CGA and other campus organizations need to better understand working with the media

If it bleeds, it leads.

This is a popular saying in newsrooms all across the country-meaning, if there's a big story, the newspaper is going to run it and make it a big deal. The media looks for controversial stories. It looks to exploit stupidity and to cover tragedy. The media looks to give its readers something to be interested in. If in a reporter wonders, “What were you thinking?” there is a pretty good chance the story is going to the top story in the next edition.

From the Beta poster controversy of last week to the low voter turnout for CGA elections, this semester has given everyone on campus some insight into mismanagement of a crisis. If the events of the last two weeks have taught us nothing else, they've taught us that most people, particularly organizations, don't understand the media.

The people and organizations affected negatively by news coverage often return to blame the media. They see it as media's place to expose other wrong doings, but when the negative publicity comes back their way, they are scurrying for cover and ready to blame the media. If anything, organizations with negative publicity should be thanking the media for giving them a forum to give their side of the story.

The Community Government Association's (CGA) official response in last week's paper about the secrecy of elections was a very well worded response in an attempt to quell the possible student uprising. Their letter was everything that a response letter should be. It was simple, concise, and to the point.

But where the CGA succeeded in giving the official response to the student body, they failed miserably within their own organization. When they didn't properly stop Johanna Moss, one of their own senators, from trashing a private student, CGA demonstrated a complete lack of organization integrity. Moss' letter was so inflammatory and libelous that many of accusations she wrote never made it to print.

In fact, Moss didn't even acknowledge that she was indeed a CGA senator. Had The Voice not checked her background, The Voice would have printed a letter that looked like it had come from a private citizen and not from an elected representative of the student body. Moss tried to seem high and mighty by showing that she can name five people in CGA. She played the CGA up like she was just an informed citizen. She tried to play us all.

What worries me even more was the fact that members of the CGA Executive Board had a problem with the editor's note at the bottom of the page. They didn't think that it was right to attach “CGA Senator” to her letter. And, to make matters worse, they continually hounded Voice staff, trying to get them not to run the letter, as it wasn't an official response.

The most important point for any crisis is to have one voice and one message. The public gets confused when more than one person is spouting more than one message. What the CGA should have done was control the message from the very beginning and none of this would have happened. If CGA President Matt Resnick had sent a letter to every student at the beginning of the semester like the one he sent as a letter to the editor, this entire ordeal would have been avoided-simple as that. Instead, they decided to go the damage control route and blame apathetic voters.

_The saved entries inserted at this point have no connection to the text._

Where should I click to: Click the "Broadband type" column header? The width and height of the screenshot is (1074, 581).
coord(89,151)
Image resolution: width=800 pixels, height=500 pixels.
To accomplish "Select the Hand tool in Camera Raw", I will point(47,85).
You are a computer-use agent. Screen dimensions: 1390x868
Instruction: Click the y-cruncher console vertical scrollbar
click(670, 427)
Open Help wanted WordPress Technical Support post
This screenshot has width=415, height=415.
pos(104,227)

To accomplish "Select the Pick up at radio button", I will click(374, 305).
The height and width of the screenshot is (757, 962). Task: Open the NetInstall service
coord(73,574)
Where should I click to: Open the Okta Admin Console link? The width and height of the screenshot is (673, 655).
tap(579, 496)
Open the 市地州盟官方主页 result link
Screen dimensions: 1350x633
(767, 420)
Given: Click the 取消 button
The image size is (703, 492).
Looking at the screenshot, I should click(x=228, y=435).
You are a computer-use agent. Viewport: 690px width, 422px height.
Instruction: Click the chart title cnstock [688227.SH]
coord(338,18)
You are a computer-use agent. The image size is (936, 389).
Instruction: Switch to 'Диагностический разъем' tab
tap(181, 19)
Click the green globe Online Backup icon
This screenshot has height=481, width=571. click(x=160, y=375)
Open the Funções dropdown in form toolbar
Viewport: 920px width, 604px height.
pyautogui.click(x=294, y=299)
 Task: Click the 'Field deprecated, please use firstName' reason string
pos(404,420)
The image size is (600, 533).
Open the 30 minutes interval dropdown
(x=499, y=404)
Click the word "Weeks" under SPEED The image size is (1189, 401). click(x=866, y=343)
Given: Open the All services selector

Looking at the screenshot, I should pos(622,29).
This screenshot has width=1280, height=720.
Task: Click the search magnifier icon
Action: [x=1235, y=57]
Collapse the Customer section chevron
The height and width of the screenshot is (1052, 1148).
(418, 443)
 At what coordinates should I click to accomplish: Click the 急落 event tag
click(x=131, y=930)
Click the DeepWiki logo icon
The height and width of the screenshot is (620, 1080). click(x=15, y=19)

Besides the lack of organization control, I am always amazed after a big story breaks and the organization affected says that the columnist or letter writer should have come to them first. This in and of itself is why organizations get negative publicity. Instead of blaming the media for not "getting the facts straight," the organization should be blaming itself for not making the facts clear enough.

A private student wrote the original letter that started the whole CGA controversy that ran in The Voice on Sept. 14. It is simply amazing to me that a private citizen can have that much of an effect on an organization like the CGA. Outside of the university, tons of angry readers write letters to the editor in newspapers across the country, many of them disparaging the government. But the government doesn't respond to each letter. I don't understand why this huge controversy ensued over one private student's gripe about the student government system.

When you work in government, you put yourself out for criticism. It's just that simple. If you can't take negative criticism without resorting to libelous remarks as in Moss' letter, you should not be in office. Believe me, I get a ton of letters telling me how much of an idiot I am. If I took every one of those letters personally, I would most likely be in a mental institution by now. Instead, I realize that readers hate my ideas and I can separate myself from my criticism. If I couldn't take it, I wouldn't have become a columnist in the first place.

If you don't want to become a front page news story, don't do something to attract attention. After all, if you don't make it bleed, it's not going to lead.